## TASK TO COMPLETE
Show all lines from the material that carry the word "will".

Segment Start: SUPPLIED RECORDS

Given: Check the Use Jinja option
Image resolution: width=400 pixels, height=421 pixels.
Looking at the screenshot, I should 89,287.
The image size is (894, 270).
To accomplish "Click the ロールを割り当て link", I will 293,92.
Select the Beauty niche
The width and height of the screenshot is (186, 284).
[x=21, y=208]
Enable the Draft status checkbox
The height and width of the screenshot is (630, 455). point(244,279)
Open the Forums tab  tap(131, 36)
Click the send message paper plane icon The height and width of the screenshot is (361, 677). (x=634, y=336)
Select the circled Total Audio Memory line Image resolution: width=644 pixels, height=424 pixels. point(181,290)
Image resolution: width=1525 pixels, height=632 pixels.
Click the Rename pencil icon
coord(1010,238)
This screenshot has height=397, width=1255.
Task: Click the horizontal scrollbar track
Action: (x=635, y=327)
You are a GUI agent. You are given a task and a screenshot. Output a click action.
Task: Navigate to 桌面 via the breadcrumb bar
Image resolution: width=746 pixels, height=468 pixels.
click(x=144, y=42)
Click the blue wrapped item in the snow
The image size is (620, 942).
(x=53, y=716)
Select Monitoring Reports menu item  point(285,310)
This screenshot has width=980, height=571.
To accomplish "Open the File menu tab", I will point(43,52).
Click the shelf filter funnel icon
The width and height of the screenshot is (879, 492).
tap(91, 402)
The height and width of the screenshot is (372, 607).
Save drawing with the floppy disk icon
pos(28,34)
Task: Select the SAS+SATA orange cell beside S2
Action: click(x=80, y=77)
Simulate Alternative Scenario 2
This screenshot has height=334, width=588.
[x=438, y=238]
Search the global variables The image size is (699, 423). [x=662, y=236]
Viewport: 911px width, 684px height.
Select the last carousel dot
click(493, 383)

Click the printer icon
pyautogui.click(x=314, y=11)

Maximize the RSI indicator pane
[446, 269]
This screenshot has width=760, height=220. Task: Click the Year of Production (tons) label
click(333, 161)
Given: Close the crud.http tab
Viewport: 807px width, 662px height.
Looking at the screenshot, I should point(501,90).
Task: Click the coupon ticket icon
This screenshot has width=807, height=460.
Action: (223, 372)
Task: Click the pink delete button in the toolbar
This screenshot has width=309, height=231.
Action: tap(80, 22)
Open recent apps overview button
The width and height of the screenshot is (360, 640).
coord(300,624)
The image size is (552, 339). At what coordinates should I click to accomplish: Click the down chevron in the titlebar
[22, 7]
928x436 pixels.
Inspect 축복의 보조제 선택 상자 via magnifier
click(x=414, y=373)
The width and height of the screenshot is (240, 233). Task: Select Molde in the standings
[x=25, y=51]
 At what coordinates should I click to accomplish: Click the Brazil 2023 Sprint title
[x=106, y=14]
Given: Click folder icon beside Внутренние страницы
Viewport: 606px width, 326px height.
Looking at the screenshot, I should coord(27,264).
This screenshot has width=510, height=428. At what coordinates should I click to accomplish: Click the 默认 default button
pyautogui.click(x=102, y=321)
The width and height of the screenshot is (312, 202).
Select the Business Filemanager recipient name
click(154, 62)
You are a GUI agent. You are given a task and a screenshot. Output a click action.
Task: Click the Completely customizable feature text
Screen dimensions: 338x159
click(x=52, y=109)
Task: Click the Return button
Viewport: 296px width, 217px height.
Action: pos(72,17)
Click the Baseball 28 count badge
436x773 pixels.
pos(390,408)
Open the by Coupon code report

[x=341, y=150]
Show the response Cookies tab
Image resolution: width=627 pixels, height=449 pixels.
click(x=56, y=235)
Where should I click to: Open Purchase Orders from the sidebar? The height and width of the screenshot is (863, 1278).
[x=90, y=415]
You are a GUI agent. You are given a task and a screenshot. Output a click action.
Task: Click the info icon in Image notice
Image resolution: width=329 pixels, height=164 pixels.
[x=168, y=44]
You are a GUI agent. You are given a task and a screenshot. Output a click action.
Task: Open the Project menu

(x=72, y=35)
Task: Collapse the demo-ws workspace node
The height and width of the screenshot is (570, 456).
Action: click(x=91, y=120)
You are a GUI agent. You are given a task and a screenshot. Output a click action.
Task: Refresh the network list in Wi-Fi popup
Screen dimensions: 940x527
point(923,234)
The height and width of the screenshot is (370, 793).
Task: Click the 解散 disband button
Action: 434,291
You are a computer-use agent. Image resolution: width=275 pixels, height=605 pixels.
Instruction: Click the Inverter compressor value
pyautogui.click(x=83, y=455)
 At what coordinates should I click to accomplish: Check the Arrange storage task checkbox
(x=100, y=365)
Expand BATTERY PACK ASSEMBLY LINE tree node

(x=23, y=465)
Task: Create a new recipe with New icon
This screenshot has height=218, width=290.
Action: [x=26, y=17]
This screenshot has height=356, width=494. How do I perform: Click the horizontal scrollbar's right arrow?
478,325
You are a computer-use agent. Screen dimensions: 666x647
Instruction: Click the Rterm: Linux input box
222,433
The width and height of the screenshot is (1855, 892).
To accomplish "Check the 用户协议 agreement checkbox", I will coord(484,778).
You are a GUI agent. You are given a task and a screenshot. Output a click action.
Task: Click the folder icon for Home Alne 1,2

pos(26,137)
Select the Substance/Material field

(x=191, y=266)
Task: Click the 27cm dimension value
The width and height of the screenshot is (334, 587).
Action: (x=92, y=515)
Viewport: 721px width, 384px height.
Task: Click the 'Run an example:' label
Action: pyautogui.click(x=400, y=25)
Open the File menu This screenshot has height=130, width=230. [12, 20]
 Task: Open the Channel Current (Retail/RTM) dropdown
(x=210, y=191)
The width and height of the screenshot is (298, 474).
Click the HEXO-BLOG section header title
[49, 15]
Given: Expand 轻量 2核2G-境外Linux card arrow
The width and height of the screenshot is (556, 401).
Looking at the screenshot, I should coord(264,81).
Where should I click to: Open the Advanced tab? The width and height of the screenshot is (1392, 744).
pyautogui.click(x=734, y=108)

Segment End: SUPPLIED RECORDS

## REPLY TO THE EXERCISE
To accomplish "Click the ロールを割り当て link", I will 293,92.
To accomplish "Open the File menu tab", I will point(43,52).
To accomplish "Check the 用户协议 agreement checkbox", I will coord(484,778).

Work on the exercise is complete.